The defendants were convicted of carrying out a 2013 attack on a police station in Kerdasa, near Cairo, in which at least 11 officers were killed.
Egypt has cracked down on Islamists since the army overthrew President Mohammed Morsi in 2013.
Hundreds of his supporters have been sentenced to death in mass trials.
The trials drew widespread criticism from human rights groups and the UN.
Morsi, who belongs to the Muslim Brotherhood, was deposed after mass protests against his rule.
On 14 August 2013, Egyptian security forces broke up protest camps set up by Brotherhood supporters, leaving hundreds dead.
On the same day, people attacked police stations in Kerdasa and Minya, killing at least 13 officers.
About 40 Coptic churches were also destroyed in a wave of attacks.
A total of 188 people were convicted of the Kerdasa attack, but many were sentenced in absentia, and would need to hand themselves in to receive a retrial.

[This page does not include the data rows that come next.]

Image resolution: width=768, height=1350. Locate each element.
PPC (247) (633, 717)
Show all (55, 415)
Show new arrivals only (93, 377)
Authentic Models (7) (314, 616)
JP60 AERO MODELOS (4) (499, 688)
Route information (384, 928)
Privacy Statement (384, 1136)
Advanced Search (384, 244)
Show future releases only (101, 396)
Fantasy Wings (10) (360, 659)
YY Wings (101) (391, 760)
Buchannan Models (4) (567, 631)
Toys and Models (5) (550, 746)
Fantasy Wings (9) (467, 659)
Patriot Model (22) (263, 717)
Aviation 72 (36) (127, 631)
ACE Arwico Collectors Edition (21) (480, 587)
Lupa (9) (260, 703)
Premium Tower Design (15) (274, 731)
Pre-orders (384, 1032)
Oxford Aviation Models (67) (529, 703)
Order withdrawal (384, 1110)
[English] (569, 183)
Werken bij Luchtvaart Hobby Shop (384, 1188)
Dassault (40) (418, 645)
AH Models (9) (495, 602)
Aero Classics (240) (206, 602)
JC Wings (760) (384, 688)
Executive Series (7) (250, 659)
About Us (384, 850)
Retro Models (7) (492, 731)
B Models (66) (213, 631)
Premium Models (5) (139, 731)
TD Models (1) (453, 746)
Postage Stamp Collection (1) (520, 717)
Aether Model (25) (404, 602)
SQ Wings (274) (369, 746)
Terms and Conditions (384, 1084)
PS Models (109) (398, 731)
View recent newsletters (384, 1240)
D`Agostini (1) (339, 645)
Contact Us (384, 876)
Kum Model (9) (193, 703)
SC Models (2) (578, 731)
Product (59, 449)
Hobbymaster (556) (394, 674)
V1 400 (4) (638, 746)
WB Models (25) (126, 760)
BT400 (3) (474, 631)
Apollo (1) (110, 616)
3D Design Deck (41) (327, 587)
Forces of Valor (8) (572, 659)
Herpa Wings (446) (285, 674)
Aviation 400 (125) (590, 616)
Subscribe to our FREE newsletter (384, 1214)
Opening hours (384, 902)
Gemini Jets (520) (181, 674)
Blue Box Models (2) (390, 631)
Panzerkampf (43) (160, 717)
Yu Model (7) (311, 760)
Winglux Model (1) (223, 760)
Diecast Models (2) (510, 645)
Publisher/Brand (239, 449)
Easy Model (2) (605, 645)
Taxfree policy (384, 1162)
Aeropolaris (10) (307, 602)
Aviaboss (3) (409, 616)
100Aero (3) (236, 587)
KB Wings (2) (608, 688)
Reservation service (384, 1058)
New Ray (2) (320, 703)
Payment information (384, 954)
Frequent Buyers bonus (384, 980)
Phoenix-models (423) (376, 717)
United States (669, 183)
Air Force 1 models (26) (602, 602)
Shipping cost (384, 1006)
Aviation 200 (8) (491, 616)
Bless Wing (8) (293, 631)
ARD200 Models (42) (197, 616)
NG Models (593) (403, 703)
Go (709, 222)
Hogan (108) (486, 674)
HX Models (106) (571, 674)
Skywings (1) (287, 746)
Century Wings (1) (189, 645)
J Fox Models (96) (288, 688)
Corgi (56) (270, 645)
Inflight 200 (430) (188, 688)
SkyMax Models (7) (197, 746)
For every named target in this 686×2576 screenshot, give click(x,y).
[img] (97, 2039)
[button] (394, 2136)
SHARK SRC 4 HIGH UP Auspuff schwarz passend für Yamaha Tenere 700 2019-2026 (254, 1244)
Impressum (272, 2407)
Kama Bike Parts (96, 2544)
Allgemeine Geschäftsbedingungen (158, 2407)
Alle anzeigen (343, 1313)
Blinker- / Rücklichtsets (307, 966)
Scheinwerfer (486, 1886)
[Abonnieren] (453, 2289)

Former armed forces chief Abdul Fattah al-Sisi led the overthrow and was later elected president.
Since then, more than 1,000 people have been killed and 40,000 are believed to have been jailed in a crackdown on Islamists.
Most of them have been supporters of the Brotherhood, which was banned in 2013, but secular and liberal activists have also been prosecuted for breaking a 2013 anti-protest law.